Say you are a scientist, and you need to find all the molecules you can that match a specific query. To start, you could go to the arthor round table server (10.20.10.136:8080/arthor-rt-host) and perform your query on each of the databases numbered 1 -> 46. When combined these databases contain over 22 Billion molecules! The problem is that it can be quite time consuming to query each database and download the results by hand-- there has to be a better way!

Luckily enough, there is. Introducing the round table manager web app!

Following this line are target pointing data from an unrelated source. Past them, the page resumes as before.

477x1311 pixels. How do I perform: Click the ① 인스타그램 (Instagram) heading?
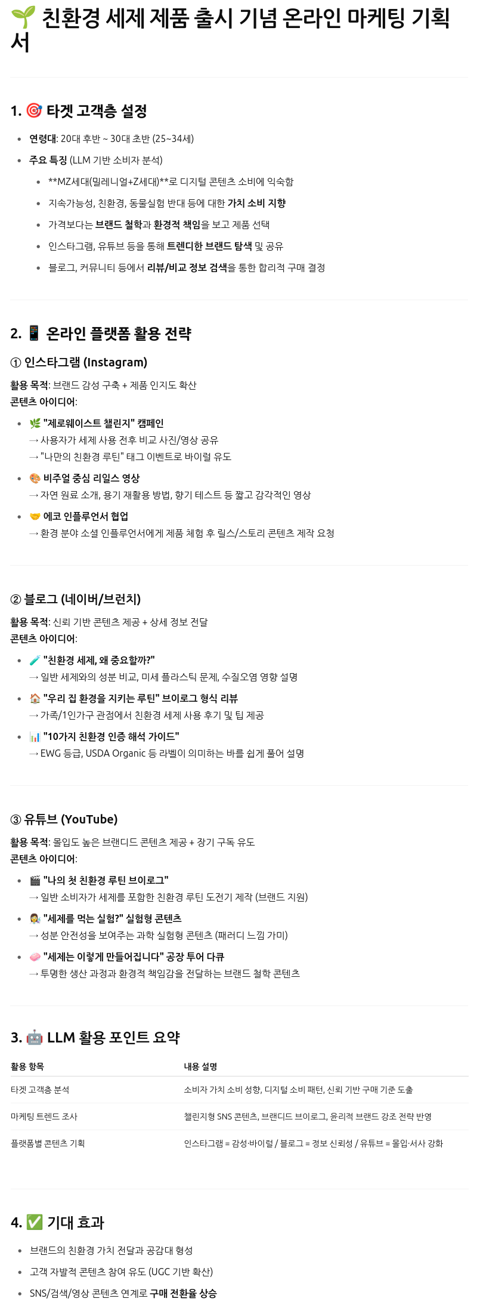79,362
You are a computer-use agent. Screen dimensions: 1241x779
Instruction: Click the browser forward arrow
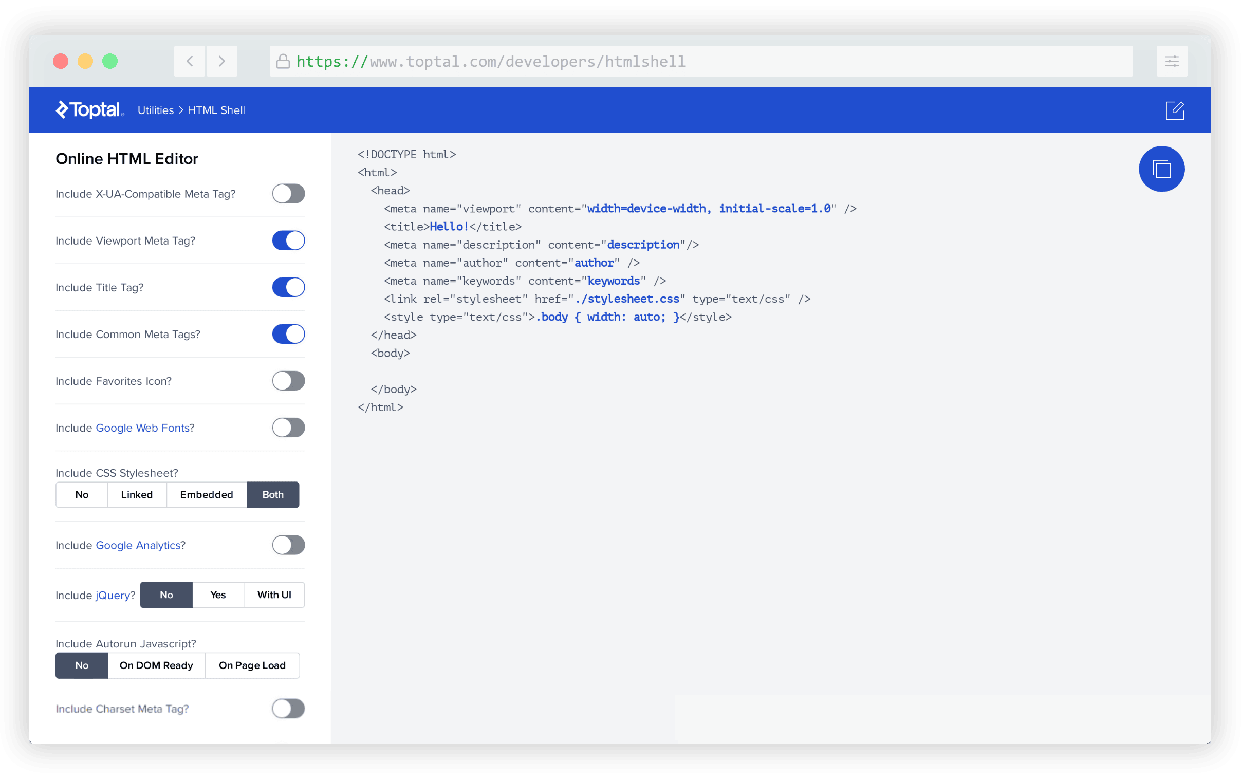pyautogui.click(x=222, y=61)
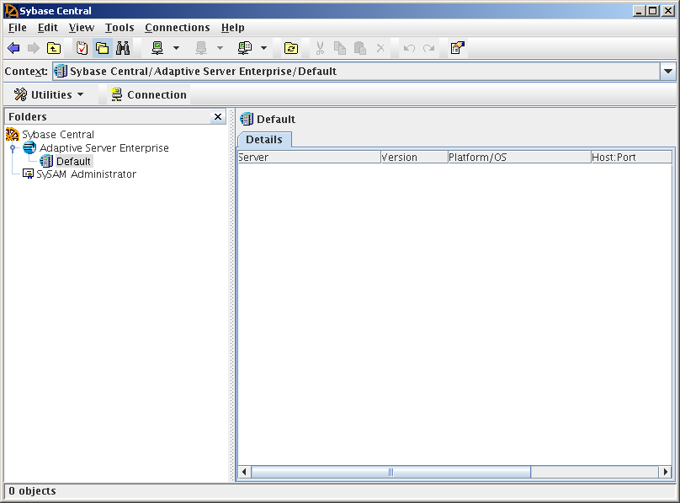The image size is (680, 503).
Task: Toggle the Folders pane toolbar button
Action: pos(102,48)
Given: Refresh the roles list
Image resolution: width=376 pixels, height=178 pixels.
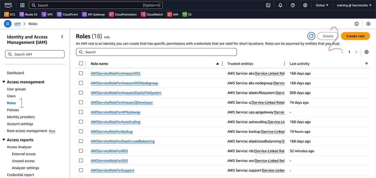Looking at the screenshot, I should 311,36.
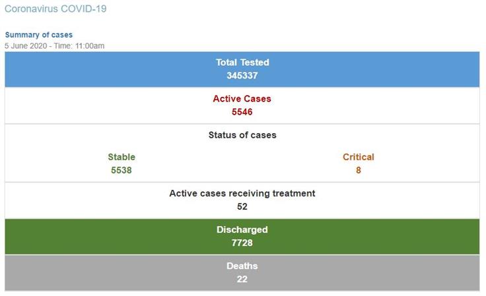Select the total tested figure 345337

242,75
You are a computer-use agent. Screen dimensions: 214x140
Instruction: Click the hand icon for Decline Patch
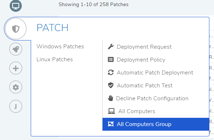pos(110,98)
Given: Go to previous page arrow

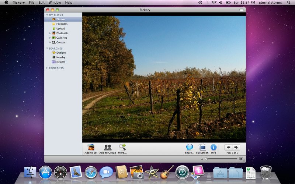Looking at the screenshot, I should tap(228, 148).
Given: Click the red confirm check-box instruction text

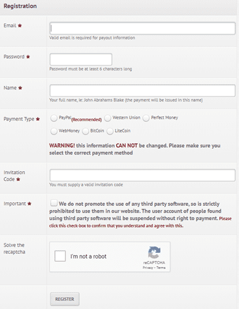Looking at the screenshot, I should (141, 222).
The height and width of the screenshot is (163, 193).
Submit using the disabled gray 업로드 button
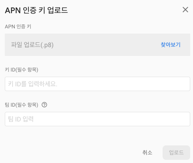176,153
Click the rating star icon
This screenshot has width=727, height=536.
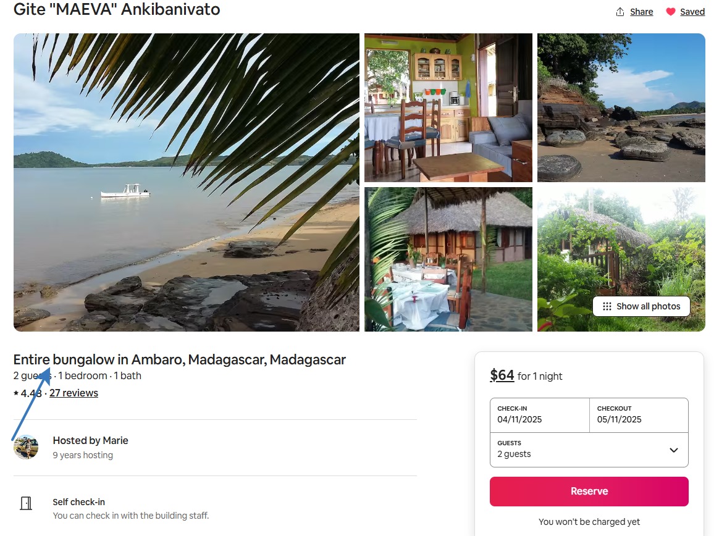click(x=16, y=393)
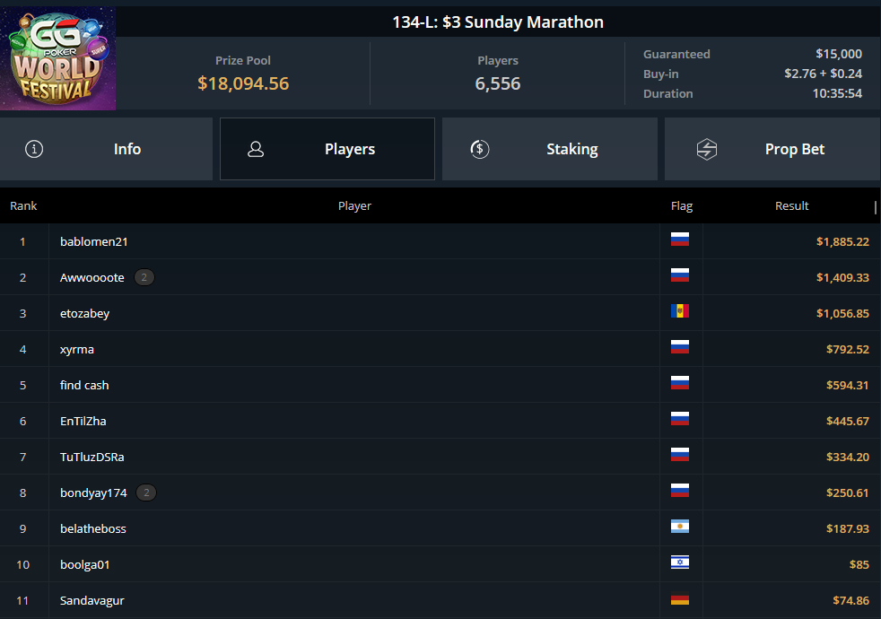Sort by the Result column header
Screen dimensions: 881x619
pos(791,205)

Logging in to the Round Table Manager

Currently, the round table manager is hosted at 10.20.5.35:8010. You must sign up first, then you will be able to query/upload databases. Please contact me at btingle@mail.sfsu.edu if you need your account to be approved.

Manager-2.PNG

Performing a query on multiple databases

There are two different query options you can choose from in the manager; "QUERY/SIM" and "QUERY/SUB". Navigating to "QUERY/SIM" will allow you to perform a similarity query, whereas "QUERY/SUB" is for every other type of query- Substructure, SMARTS, or Molecular Formula. Once you've input your query string and selected the query type you may select which databases you want to perform the query on. Press "submit" and you will be redirected to the /jobs page, where you can see the current status of your query request. Once your query has finished, click on your query job, then click the "GET RESULTS" link above it's job entry, this will yield you a file containing the full results of your query.

Manager-2-query.PNG

Uploading a new Database

From the index, navigate to /upload. On this page you can select a SMILES database to upload to the round table network. You can either upload the file from your browser (No file over 1GB are allowed), or you can specify a path on the NFS to upload from. Manager-2-upload.PNG

Building a new Index

Different types of queries require different types of indexes to be built for the database. Queries under "QUERY/SIM" require ".atfp" indexes, whereas queries under "QUERY/SUB" require ".atdb" indexes. If a database doesn't have the indexes it needs, it can't be queried. When you upload a file to arthor, it will automatically generate the indexes for this file- be warned that this may take a long time, so don't expect immediate results.